The Vampires in Venice has lots and lots going for it – a great writer (Toby Whithouse creator of the excellent Being Human, and writer of School reunion, new Who series two), fabulous location (even if it’s not actually Venice), stunning costumes and lighting, comedy potential (Amy’s great gangling fiancé Rory) and vampires (Hat Junior has been shouting “Vampires! Vampires on new Doctor Who tonight” for a disturbing proportion of the day).
There are lots of fine moments (more of those in a minute), but let’s get the carping out of the way first. Acknowledging that I’m not the target market for this, I just wasn’t grabbed and there wasn’t a peep out of Junior Hat either. (I know, normally I complain that I can’t hear what’s going on because she’s talking over the show – about the show – non-stop.) I don’t think she was scared, and I know I wasn’t.

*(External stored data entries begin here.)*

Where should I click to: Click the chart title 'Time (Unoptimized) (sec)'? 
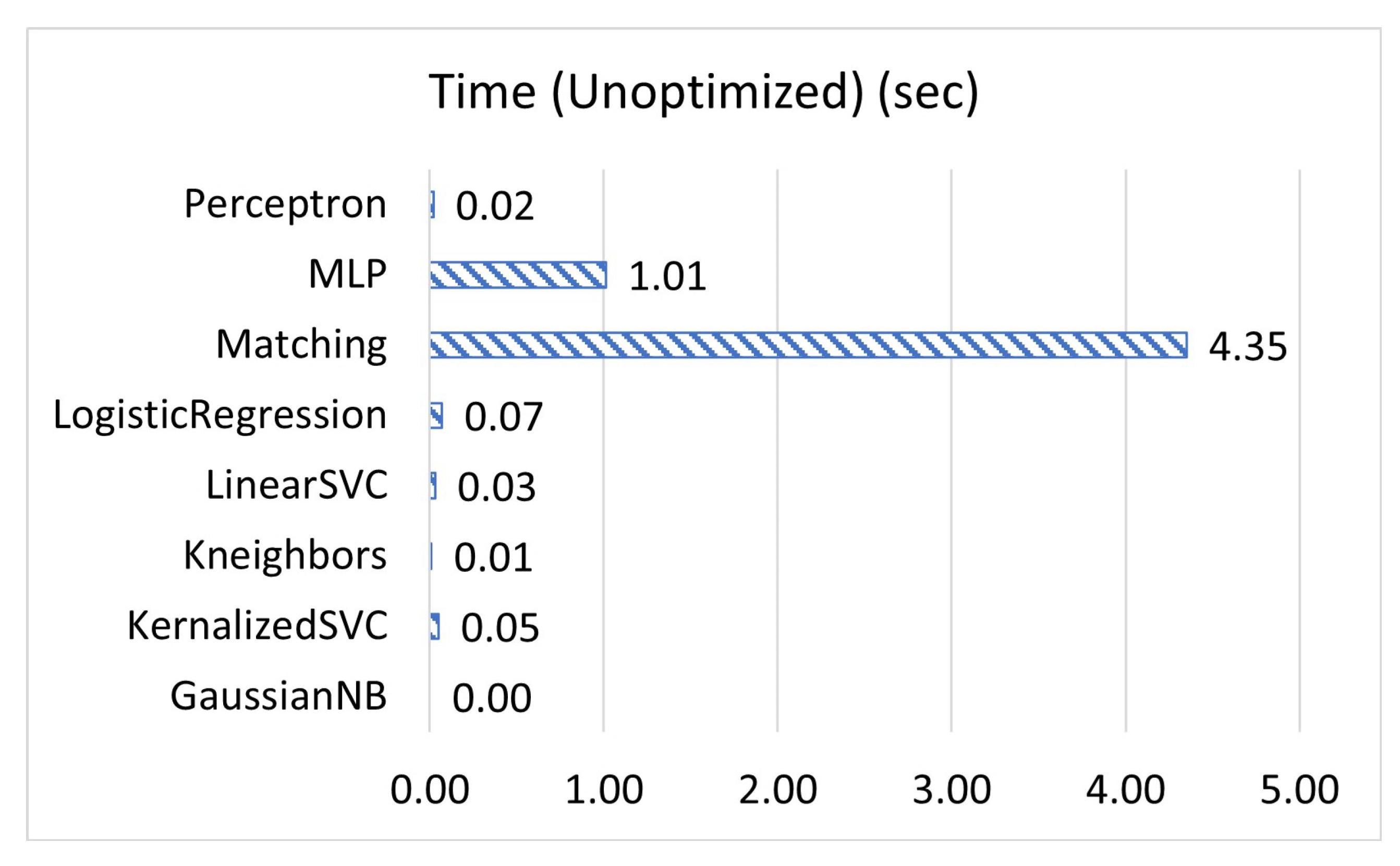(x=703, y=93)

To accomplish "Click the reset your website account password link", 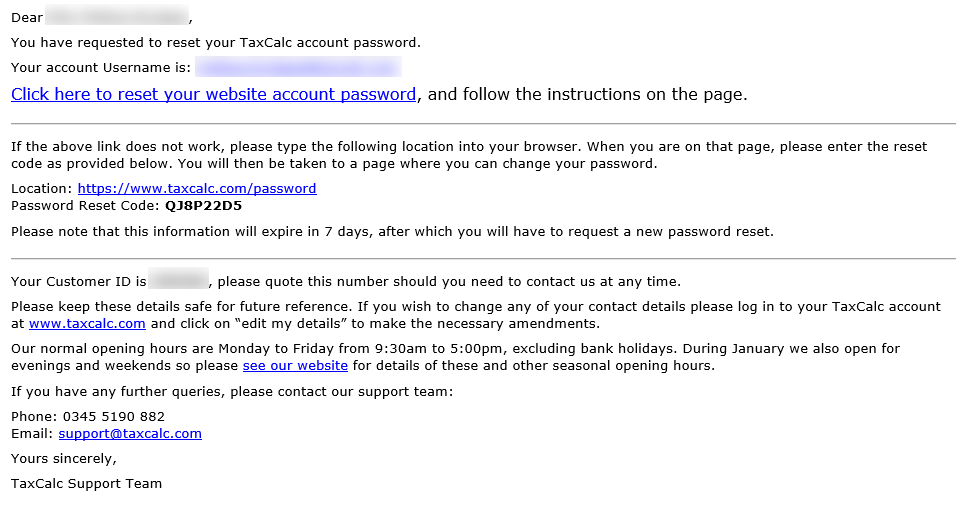I will pos(213,95).
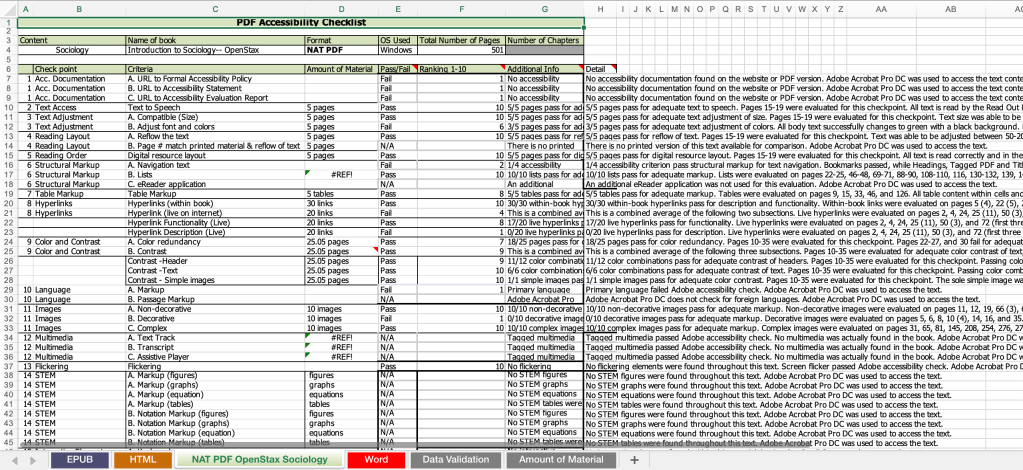Select the PDF Accessibility Checklist title cell
The width and height of the screenshot is (1023, 470).
300,21
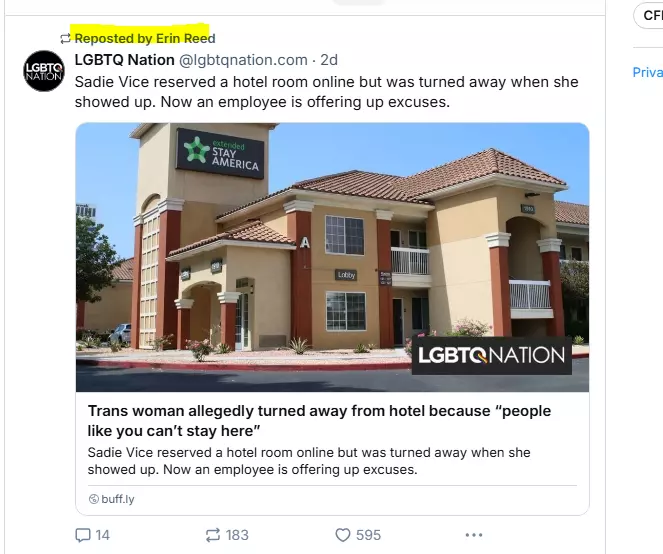Click the article headline about trans woman
This screenshot has width=663, height=554.
pos(319,421)
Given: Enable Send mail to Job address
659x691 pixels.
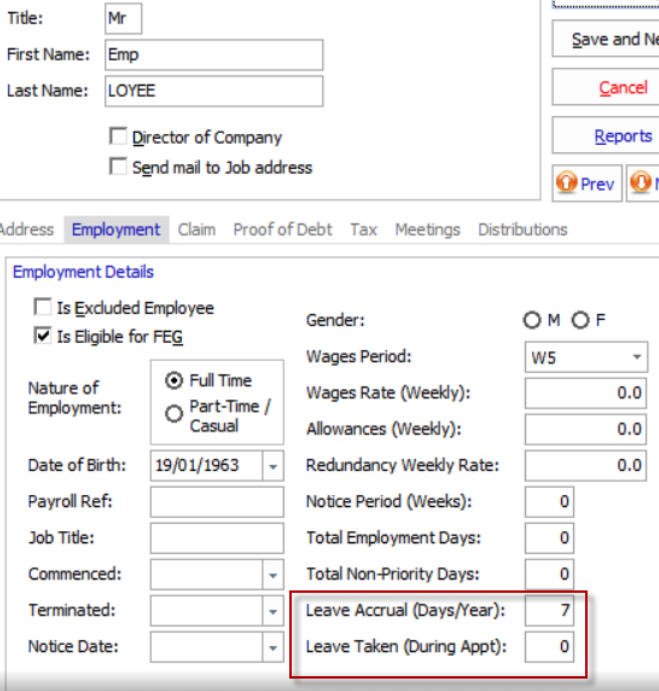Looking at the screenshot, I should click(x=119, y=167).
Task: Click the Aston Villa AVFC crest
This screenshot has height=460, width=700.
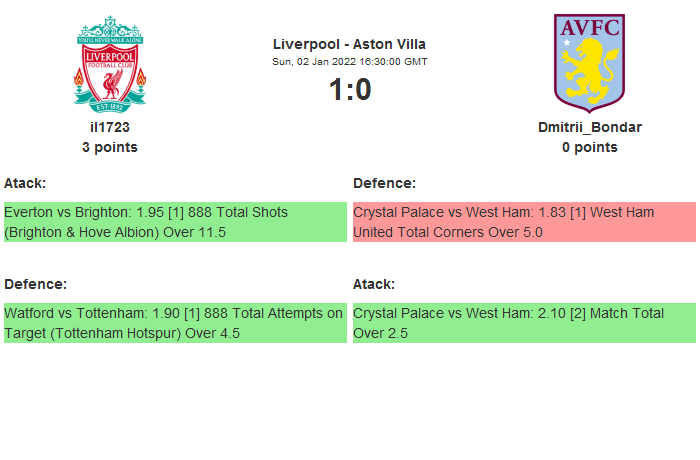Action: tap(590, 60)
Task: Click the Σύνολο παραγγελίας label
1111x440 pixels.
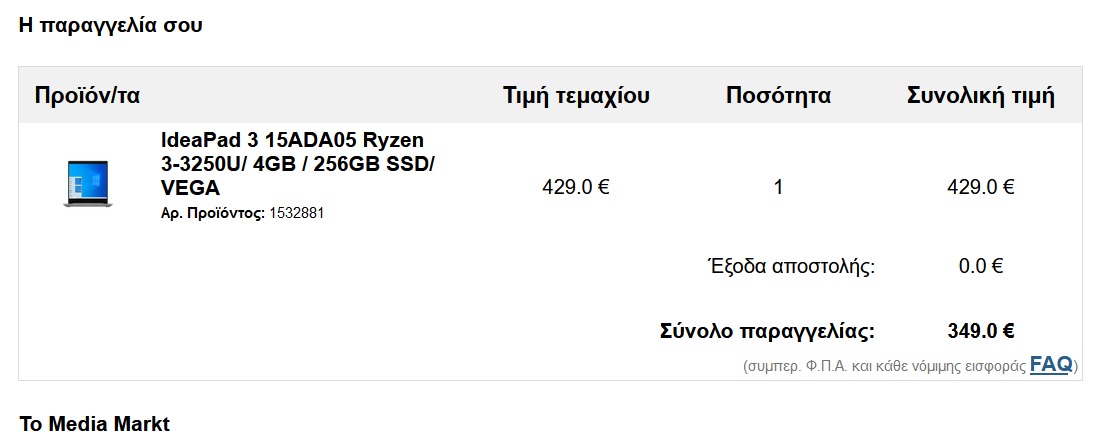Action: coord(767,331)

I thought it was a bit of shame that Isabella died and I was moved by her brave father (the wonderfully understated Lucian Msamati – aka JLB Matekoni, Mma Ramotswe’s fiancé from The No 1 Ladies Detective Agency) leading the creatures to their mutual deaths – but that was about it on the emotional trauma front. I just didn’t get a sense of jeopardy – sorry guys.
That said, I don’t feel my 45 minutes were wasted. Even A- or B-rated Who is excellent value for money. Shall we bullet point again? I liked the bullet points…
- First things first. One, the lovely little pre-titles scene where the Doctor jumps out of the cake, asks someone to find Lucy – the diabetic stripper – a jumper, and tells Rory that Amy’s a good kisser. Particularly enjoyed the embarrassed silence heading into the titles instead of the usual screaming/plunging/explosion type thing.
- B (two): The Doctor slightly affronted by Rory taking the TARDIS in his stride. “I like it when people say ‘It’s bigger on the inside’.” But, not too affronted – a little tickled too I think.
- Three – or C: Amy thinks she’s ‘done with running down corridors’ – she’s smart, but she knows nothing!
- Four, or D, or that little IV in brackets they use in footnotes: The library card with William Hartnell’s face on it.
- “Tell me the whole plan! … One day that will work.”
- Who can blame the Doctor for thinking it’s Christmas – even I was delighted by the pale, creepy girls in their atmospheric cellar.
- “Vampires? We hope!” Of course there’s something much worse than vampires – CGI monsters!
- Any excuse for much wandering around in floor-length nighties with flaming torches and candles is to be welcomed.
- Much as the Doctor welcomes the chance to battle vampires and escape the conversation with Rory about kissing Amy.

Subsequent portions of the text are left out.